(Extracted data entries)
----
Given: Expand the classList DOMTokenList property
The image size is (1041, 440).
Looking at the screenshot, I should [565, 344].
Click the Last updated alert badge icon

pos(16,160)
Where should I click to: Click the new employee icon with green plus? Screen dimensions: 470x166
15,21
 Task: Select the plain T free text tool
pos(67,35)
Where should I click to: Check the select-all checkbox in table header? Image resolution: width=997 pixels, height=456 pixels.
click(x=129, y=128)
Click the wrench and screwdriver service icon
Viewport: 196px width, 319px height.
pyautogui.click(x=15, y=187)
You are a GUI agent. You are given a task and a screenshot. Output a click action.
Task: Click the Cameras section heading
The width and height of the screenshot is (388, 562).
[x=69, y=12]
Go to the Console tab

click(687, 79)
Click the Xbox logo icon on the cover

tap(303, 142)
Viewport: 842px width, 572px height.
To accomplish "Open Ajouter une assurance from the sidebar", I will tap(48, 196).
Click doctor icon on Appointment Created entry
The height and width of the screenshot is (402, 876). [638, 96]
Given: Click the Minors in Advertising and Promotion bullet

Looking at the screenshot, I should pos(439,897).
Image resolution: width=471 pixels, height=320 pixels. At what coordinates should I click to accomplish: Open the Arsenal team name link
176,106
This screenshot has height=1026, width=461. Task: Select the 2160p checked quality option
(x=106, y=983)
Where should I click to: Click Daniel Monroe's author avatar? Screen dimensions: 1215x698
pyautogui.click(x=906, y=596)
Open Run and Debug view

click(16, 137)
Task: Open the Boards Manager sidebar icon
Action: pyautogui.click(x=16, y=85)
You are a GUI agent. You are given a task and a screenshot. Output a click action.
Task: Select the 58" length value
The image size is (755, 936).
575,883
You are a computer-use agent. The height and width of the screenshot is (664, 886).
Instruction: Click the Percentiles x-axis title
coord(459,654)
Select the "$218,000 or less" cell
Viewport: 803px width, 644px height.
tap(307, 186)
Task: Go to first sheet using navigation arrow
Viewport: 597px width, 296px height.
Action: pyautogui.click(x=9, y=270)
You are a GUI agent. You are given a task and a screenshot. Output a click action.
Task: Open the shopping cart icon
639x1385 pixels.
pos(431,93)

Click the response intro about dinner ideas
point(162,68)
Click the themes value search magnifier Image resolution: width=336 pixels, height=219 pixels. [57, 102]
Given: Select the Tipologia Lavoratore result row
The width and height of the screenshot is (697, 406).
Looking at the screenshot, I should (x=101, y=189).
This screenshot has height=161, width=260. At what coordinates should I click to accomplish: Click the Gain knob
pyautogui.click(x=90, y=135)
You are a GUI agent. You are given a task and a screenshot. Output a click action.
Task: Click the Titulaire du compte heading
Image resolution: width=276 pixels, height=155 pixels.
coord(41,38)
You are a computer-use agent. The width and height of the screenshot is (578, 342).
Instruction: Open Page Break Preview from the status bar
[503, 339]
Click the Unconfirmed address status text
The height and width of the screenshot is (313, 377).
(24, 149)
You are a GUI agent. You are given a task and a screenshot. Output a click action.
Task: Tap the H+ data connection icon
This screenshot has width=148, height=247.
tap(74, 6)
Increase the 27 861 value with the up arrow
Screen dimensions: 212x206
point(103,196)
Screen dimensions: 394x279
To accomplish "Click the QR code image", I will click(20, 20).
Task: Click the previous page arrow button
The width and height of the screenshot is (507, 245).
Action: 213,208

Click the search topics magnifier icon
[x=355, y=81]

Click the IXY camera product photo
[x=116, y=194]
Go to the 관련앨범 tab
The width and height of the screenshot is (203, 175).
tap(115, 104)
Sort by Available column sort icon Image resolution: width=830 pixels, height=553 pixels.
----
*Task directions*:
Where a line of the data above includes the string "heading", pull it out.

*Answer space*:
Task: Click the Cameras section heading
Task: Click the Titulaire du compte heading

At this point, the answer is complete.